For those of you that don’t know the difference between my two planes, the Super Cub weighs about 1240 lbs and grosses at 2000 lbs, has a 160hp Lycoming engine, cruises at 90 mph, is made of metal tubing covered with fabric, is certified to seat 3 people, and operates comfortably at gross weight off of 500′ runways. My Cessna 185 (pictured above) weighs 1800 lbs and grosses at 3200 lbs, has a 260 hp Continental engine, cruises at 140 mph, is made of sheet aluminum, certified to seat 6 people, and operates comfortably at gross weight off of 1100′ runways.

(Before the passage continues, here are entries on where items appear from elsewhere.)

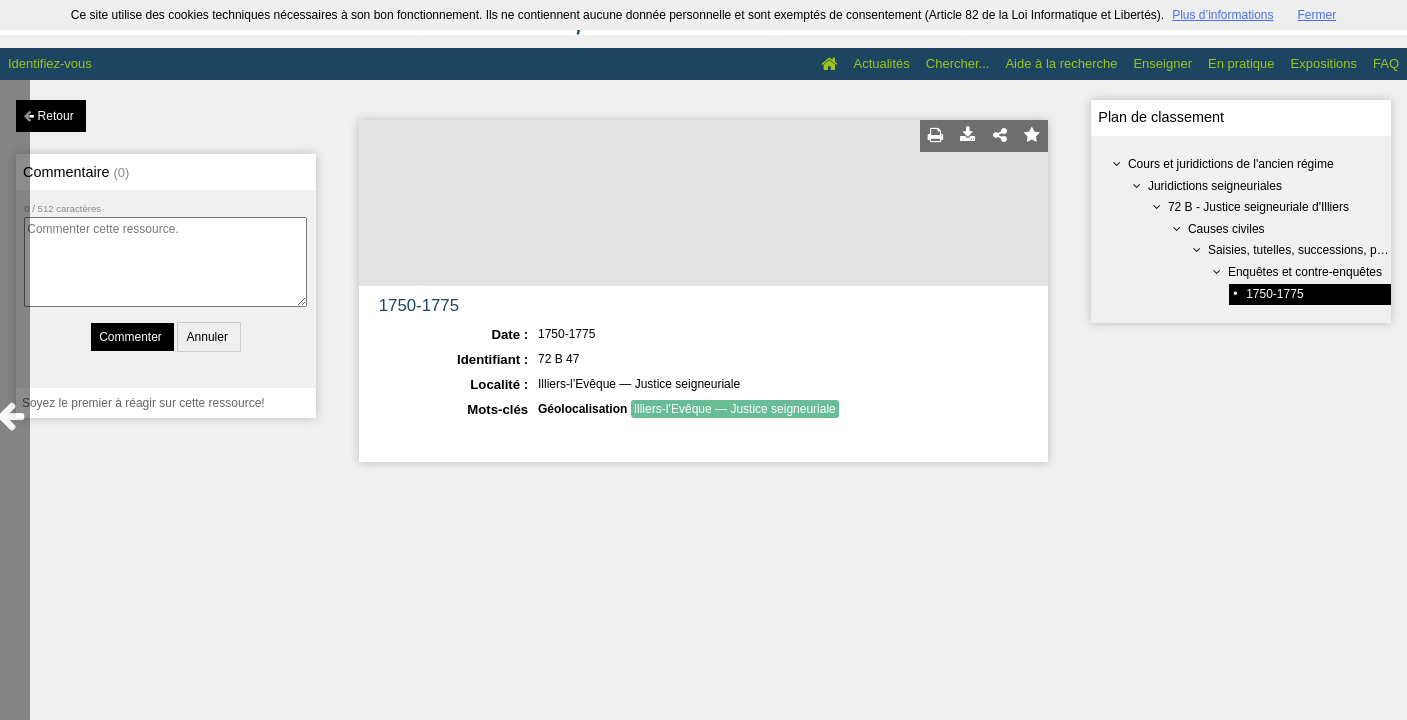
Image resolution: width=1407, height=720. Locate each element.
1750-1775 (1274, 294)
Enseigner (1162, 63)
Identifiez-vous (50, 63)
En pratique (1241, 63)
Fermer (1317, 15)
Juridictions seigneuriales (1215, 186)
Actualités (881, 63)
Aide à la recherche (1061, 63)
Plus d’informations (1222, 15)
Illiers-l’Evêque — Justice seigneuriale (735, 409)
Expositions (1324, 63)
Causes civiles (1226, 229)
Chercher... (958, 63)
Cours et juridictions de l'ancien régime (1231, 164)
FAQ (1386, 63)
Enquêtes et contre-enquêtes (1305, 272)
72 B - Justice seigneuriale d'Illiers (1258, 207)
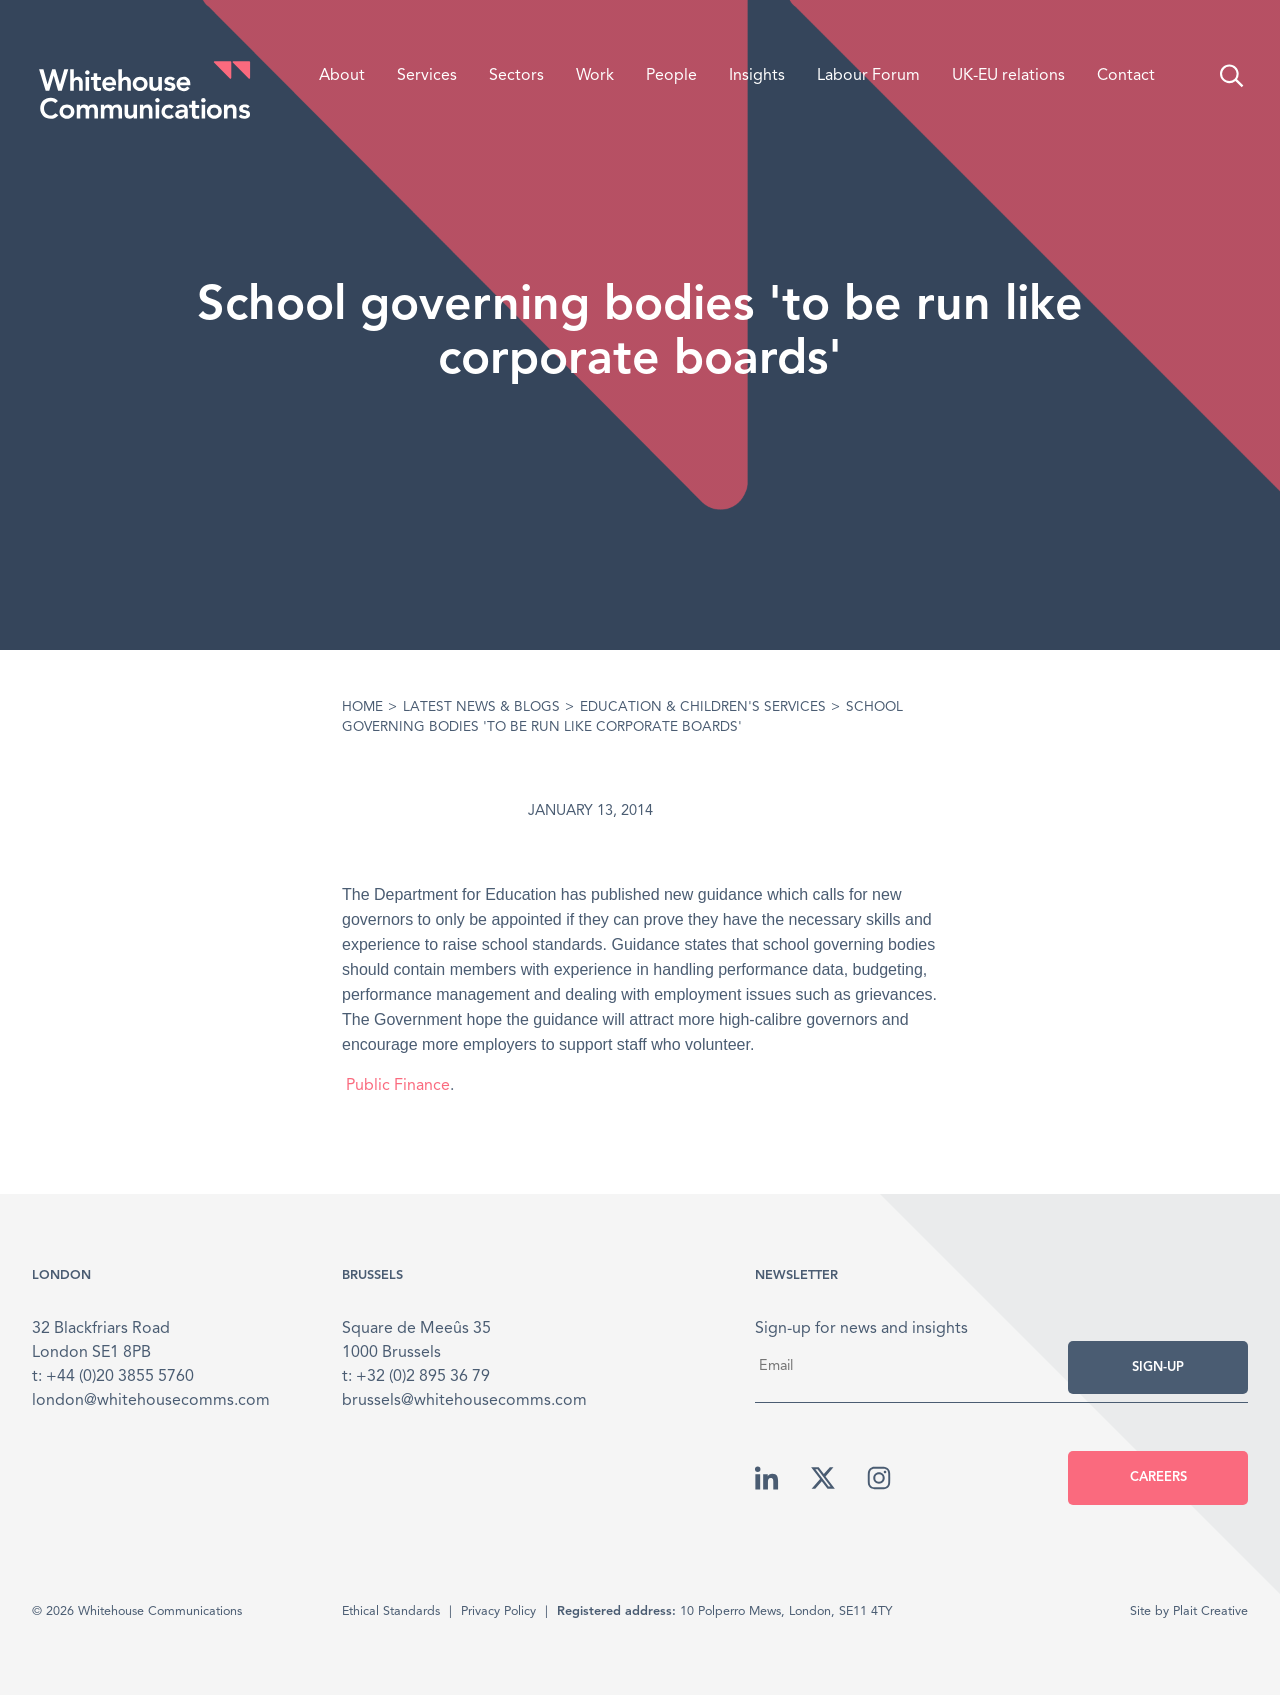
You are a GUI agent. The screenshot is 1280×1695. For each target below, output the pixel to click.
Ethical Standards (391, 1611)
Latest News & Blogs (481, 707)
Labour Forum (868, 76)
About (342, 76)
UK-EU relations (1008, 76)
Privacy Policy (498, 1611)
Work (595, 76)
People (671, 76)
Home (362, 707)
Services (427, 76)
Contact (1126, 76)
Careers (1158, 1477)
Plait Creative (1210, 1611)
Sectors (516, 76)
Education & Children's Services (703, 707)
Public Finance (396, 1086)
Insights (757, 76)
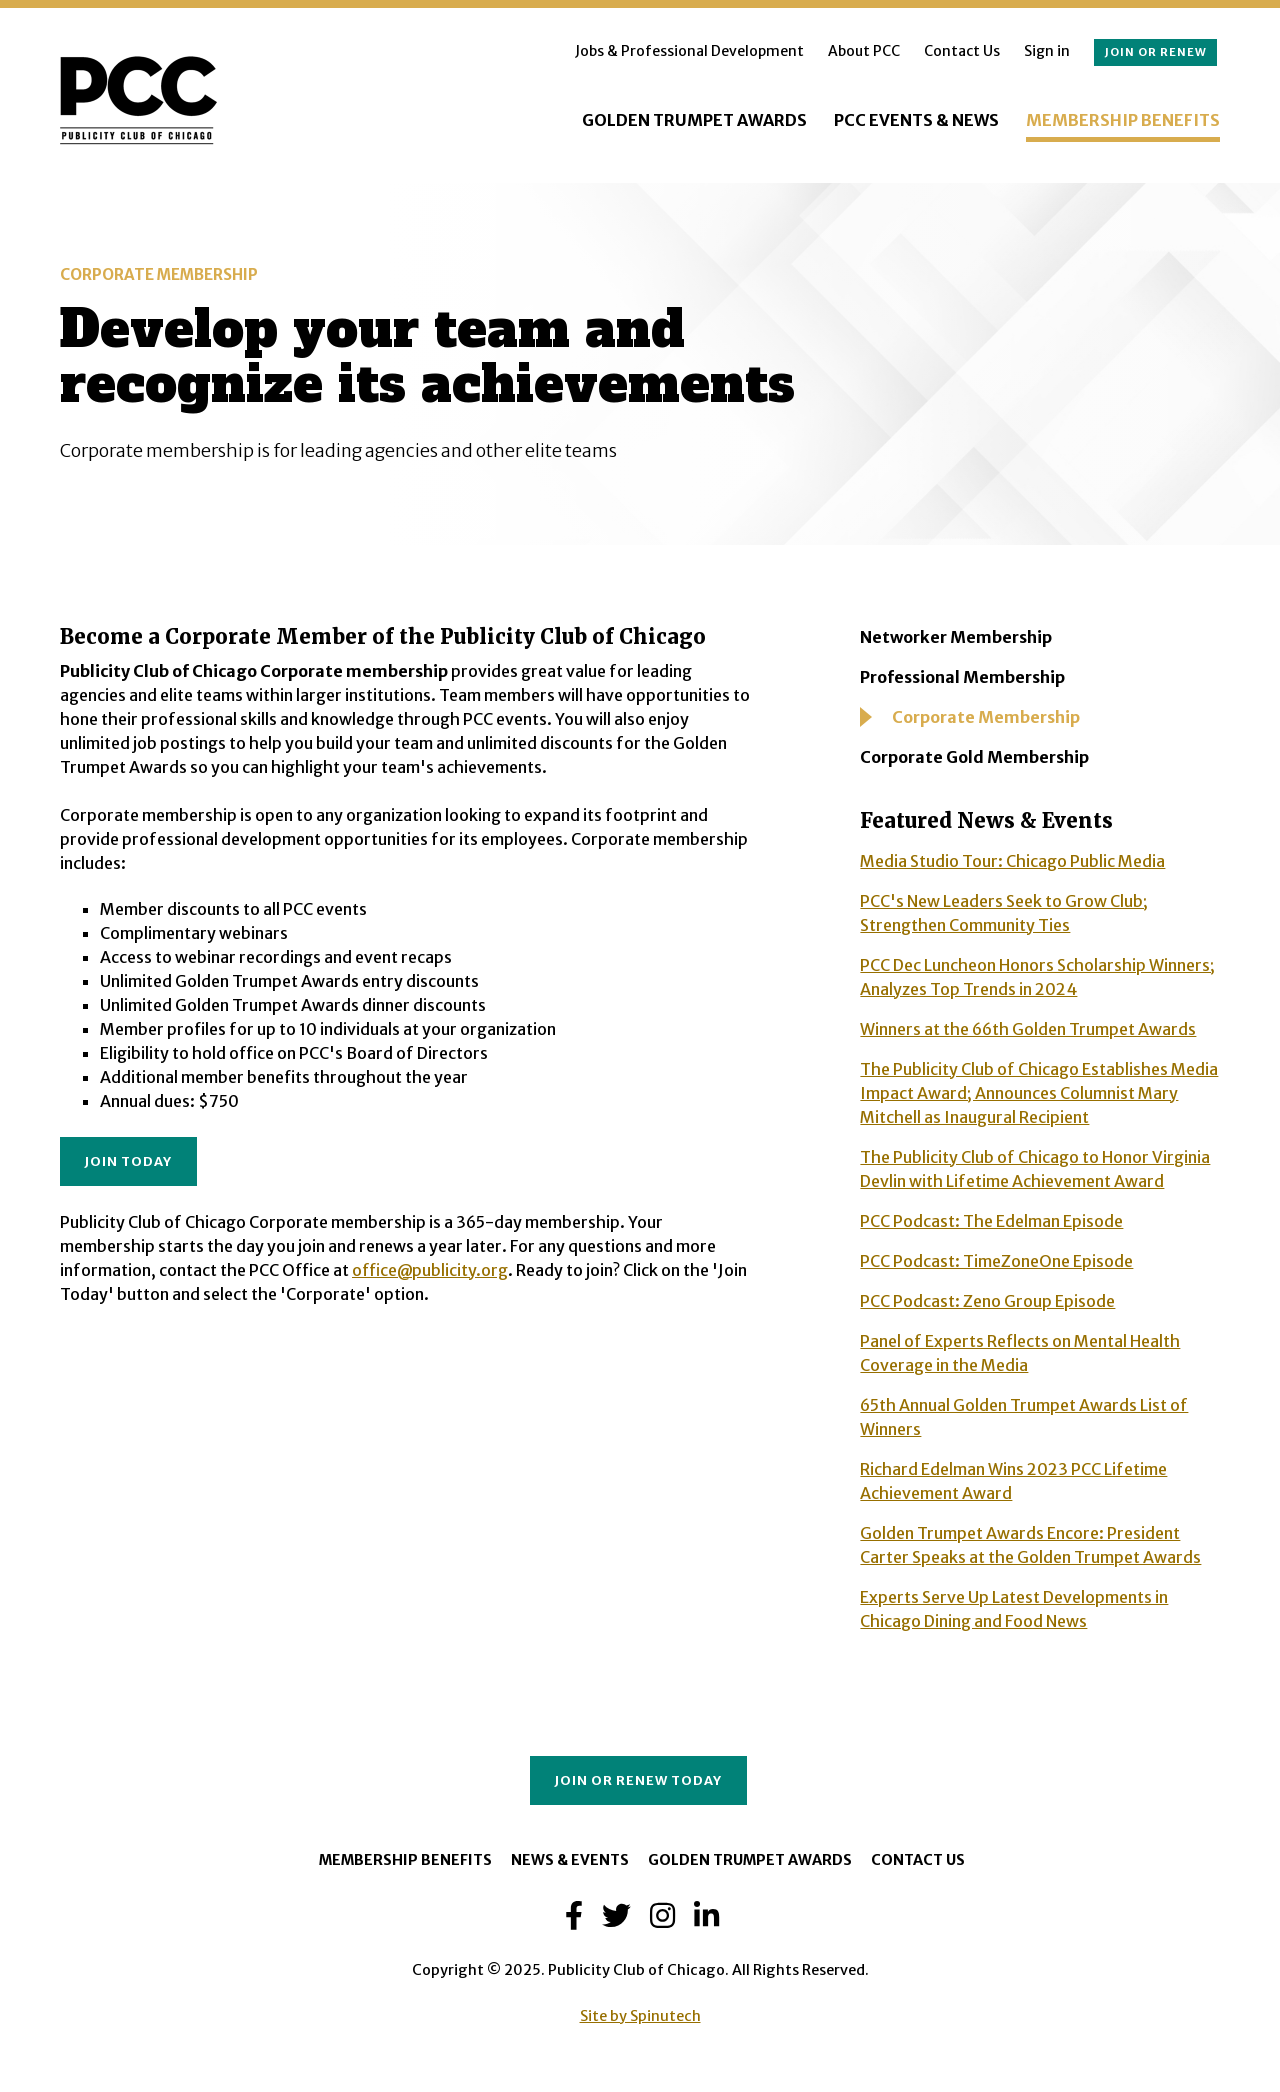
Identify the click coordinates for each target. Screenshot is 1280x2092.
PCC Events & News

There are only a few airstrips that can handle the Cessna 185 in the mountainous terrain that we normally operate. If the 185 is light, it will easily handle a 500′ airstrip. If there is a steady 15 mph wind blowing it can work a 500′ airstrip with ease, and even haul quite a load. People often ask why we don’t use the larger Cessna 185’s for some of these jobs. The answer is that while the 185 can handle more than we give them credit for, there is little or no room for error in sub-ideal conditions on these marginal airstrips. The flexibility of the Super Cub in a variety of winds, lighting, and loading conditions makes it the most sensible tool for most of our jobs, and offers the most amount of margin. Margin makes me happy.